Provided data ::
- Opening Delimiter -

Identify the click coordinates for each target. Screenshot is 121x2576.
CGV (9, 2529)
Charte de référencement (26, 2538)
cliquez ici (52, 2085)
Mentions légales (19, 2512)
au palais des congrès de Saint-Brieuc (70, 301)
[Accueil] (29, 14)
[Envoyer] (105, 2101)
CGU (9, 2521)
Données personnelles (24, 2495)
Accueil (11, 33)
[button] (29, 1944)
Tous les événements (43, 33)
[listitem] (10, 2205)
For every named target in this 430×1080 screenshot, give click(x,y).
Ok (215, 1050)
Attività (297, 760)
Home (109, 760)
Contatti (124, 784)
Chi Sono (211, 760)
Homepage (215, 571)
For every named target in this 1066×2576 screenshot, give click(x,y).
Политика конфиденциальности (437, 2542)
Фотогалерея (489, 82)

- Closing Delimiter -
- Opening Delimiter -

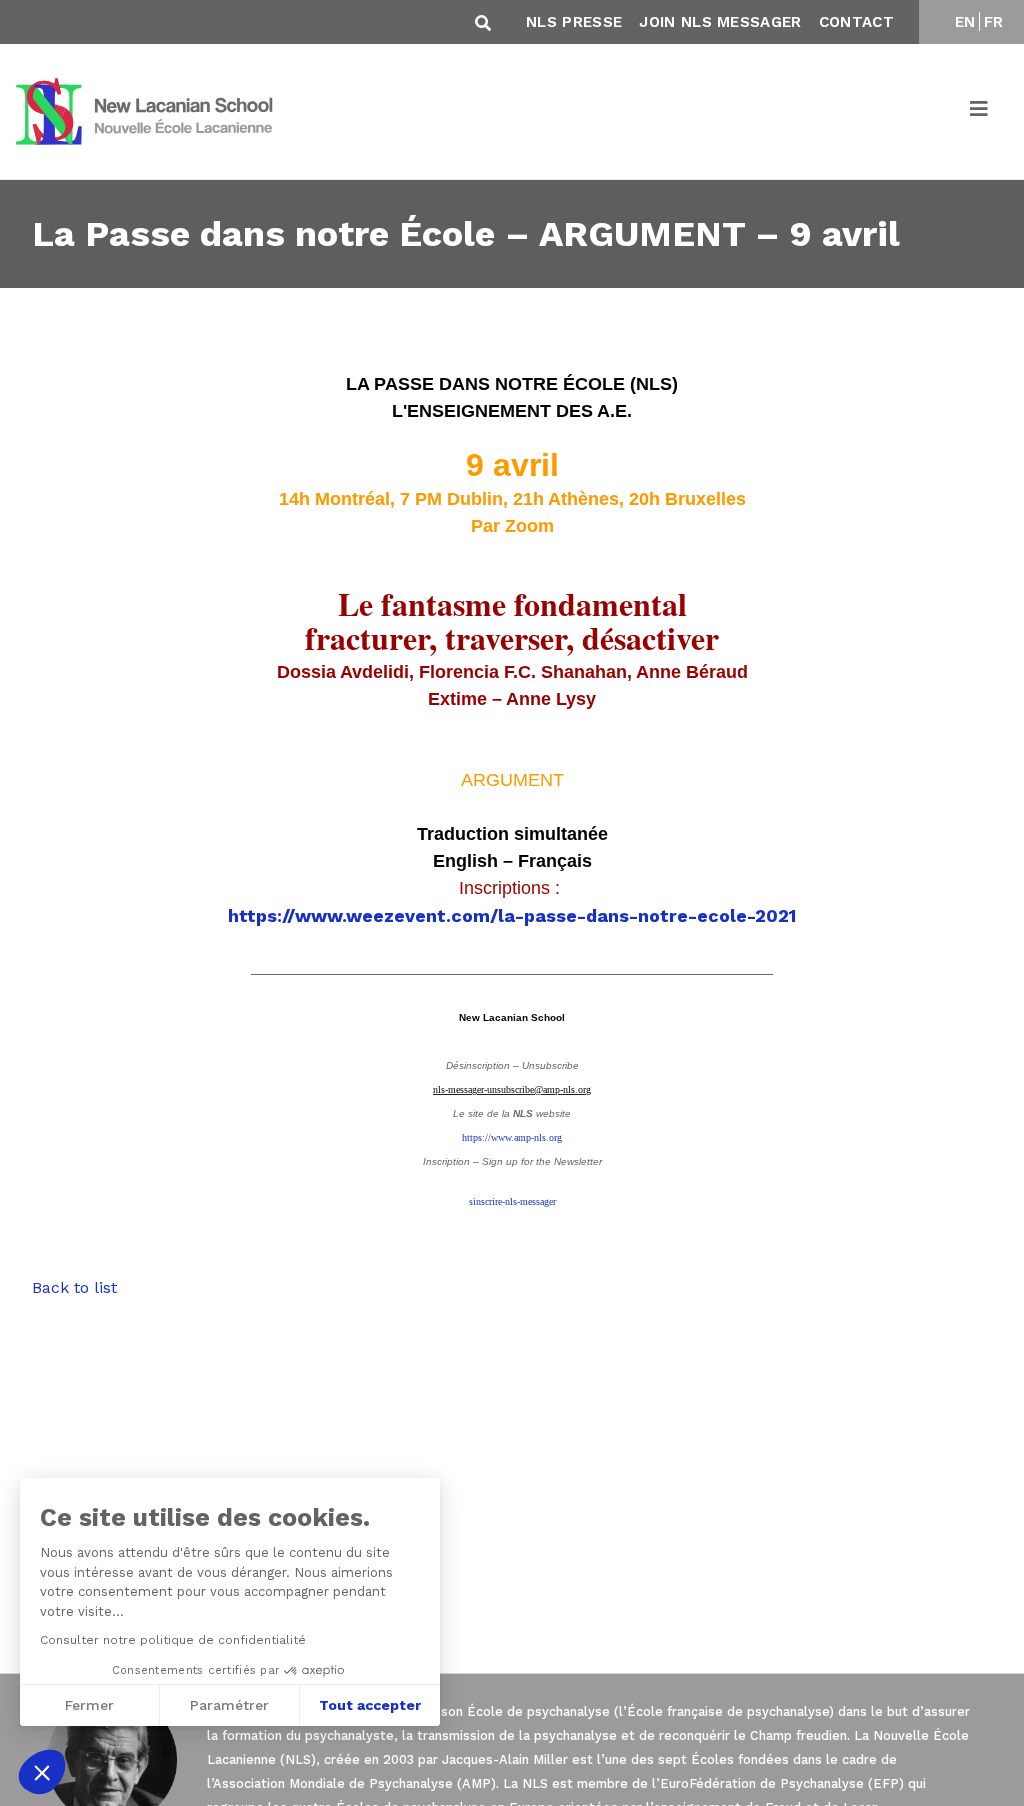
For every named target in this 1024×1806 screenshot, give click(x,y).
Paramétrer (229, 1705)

- Closing Delimiter -

Your assignment ::
What you give back should be only the lines of the records above, starting at the line with "Contatti (124, 784)" and ending at the line with "Фотогалерея (489, 82)", restated word for word.

Written response ::
Contatti (124, 784)
Chi Sono (211, 760)
Homepage (215, 571)
For every named target in this 1066×2576 screenshot, give click(x,y).
Политика конфиденциальности (437, 2542)
Фотогалерея (489, 82)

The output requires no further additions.